[Screenshot and page pointing data]

****

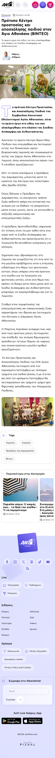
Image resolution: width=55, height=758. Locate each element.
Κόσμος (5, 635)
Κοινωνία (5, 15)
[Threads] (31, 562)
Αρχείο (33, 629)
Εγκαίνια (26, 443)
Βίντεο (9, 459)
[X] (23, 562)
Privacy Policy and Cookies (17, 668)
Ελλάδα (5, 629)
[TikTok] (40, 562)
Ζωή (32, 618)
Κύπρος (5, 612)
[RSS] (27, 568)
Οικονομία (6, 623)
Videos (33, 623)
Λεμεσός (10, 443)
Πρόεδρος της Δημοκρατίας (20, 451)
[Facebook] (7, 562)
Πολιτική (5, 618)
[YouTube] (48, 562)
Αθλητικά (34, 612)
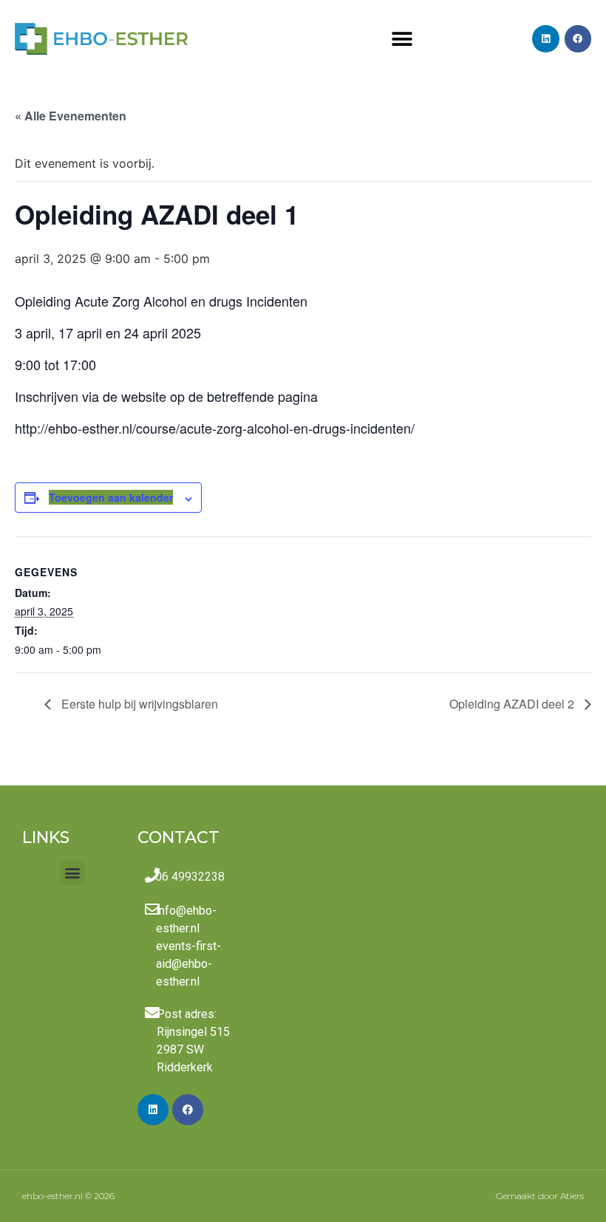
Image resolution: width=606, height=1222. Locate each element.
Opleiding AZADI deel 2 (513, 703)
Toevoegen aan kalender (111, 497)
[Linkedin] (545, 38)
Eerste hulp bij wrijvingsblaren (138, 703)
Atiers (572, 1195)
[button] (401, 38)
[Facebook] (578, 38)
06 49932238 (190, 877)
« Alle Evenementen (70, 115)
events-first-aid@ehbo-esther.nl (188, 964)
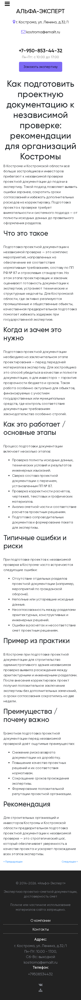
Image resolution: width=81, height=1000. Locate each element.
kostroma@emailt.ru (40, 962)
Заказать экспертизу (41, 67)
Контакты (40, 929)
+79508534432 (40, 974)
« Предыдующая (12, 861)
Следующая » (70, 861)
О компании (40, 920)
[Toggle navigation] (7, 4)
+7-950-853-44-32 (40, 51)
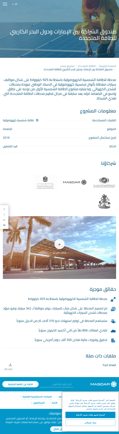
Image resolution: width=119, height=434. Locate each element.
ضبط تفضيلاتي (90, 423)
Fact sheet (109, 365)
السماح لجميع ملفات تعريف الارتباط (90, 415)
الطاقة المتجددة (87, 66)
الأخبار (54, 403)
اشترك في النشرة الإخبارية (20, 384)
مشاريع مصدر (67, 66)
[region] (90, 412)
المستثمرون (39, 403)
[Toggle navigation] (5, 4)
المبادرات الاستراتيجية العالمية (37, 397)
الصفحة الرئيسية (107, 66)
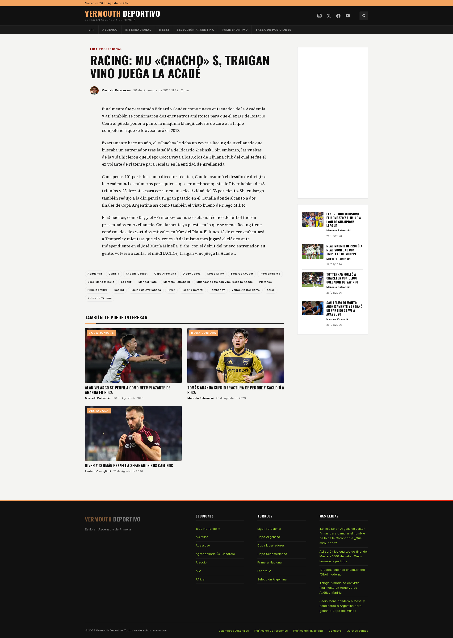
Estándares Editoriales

****

> **The problem**
Swap every "Image resolution" for "Screenshot size" throughout the entries above and reproduce them with nothing else changed. Leave the pictures out.

> **Problem solution**
Screenshot size: width=55, height=758. Locate each element.
Κόσμος (5, 635)
Κοινωνία (5, 15)
[Threads] (31, 562)
Αρχείο (33, 629)
Εγκαίνια (26, 443)
Βίντεο (9, 459)
[X] (23, 562)
Privacy Policy and Cookies (17, 668)
Ελλάδα (5, 629)
[TikTok] (40, 562)
Ζωή (32, 618)
Κύπρος (5, 612)
[RSS] (27, 568)
Οικονομία (6, 623)
Videos (33, 623)
Λεμεσός (10, 443)
Πρόεδρος της Δημοκρατίας (20, 451)
[Facebook] (7, 562)
Πολιτική (5, 618)
[YouTube] (48, 562)
Αθλητικά (34, 612)
Screenshot size: width=606, height=1222. Locate each element.
Opleiding AZADI deel 2 (513, 703)
Toevoegen aan kalender (111, 497)
[Linkedin] (545, 38)
Eerste hulp bij wrijvingsblaren (138, 703)
Atiers (572, 1195)
[button] (401, 38)
[Facebook] (578, 38)
06 49932238 (190, 877)
« Alle Evenementen (70, 115)
events-first-aid@ehbo-esther.nl (188, 964)
Screenshot size: width=81, height=1000. Locate each element.
kostroma@emailt.ru (40, 962)
Заказать экспертизу (41, 67)
Контакты (40, 929)
+79508534432 (40, 974)
« Предыдующая (12, 861)
Следующая » (70, 861)
О компании (40, 920)
[Toggle navigation] (7, 4)
+7-950-853-44-32 (40, 51)
Screenshot size: width=119, height=434. Locate each element.
ضبط تفضيلاتي (90, 423)
Fact sheet (109, 365)
السماح لجميع ملفات تعريف الارتباط (90, 415)
الطاقة المتجددة (87, 66)
الأخبار (54, 403)
اشترك في النشرة الإخبارية (20, 384)
مشاريع مصدر (67, 66)
[region] (90, 412)
المستثمرون (39, 403)
[Toggle navigation] (5, 4)
المبادرات الاستراتيجية العالمية (37, 397)
الصفحة الرئيسية (107, 66)
Estándares Editoriales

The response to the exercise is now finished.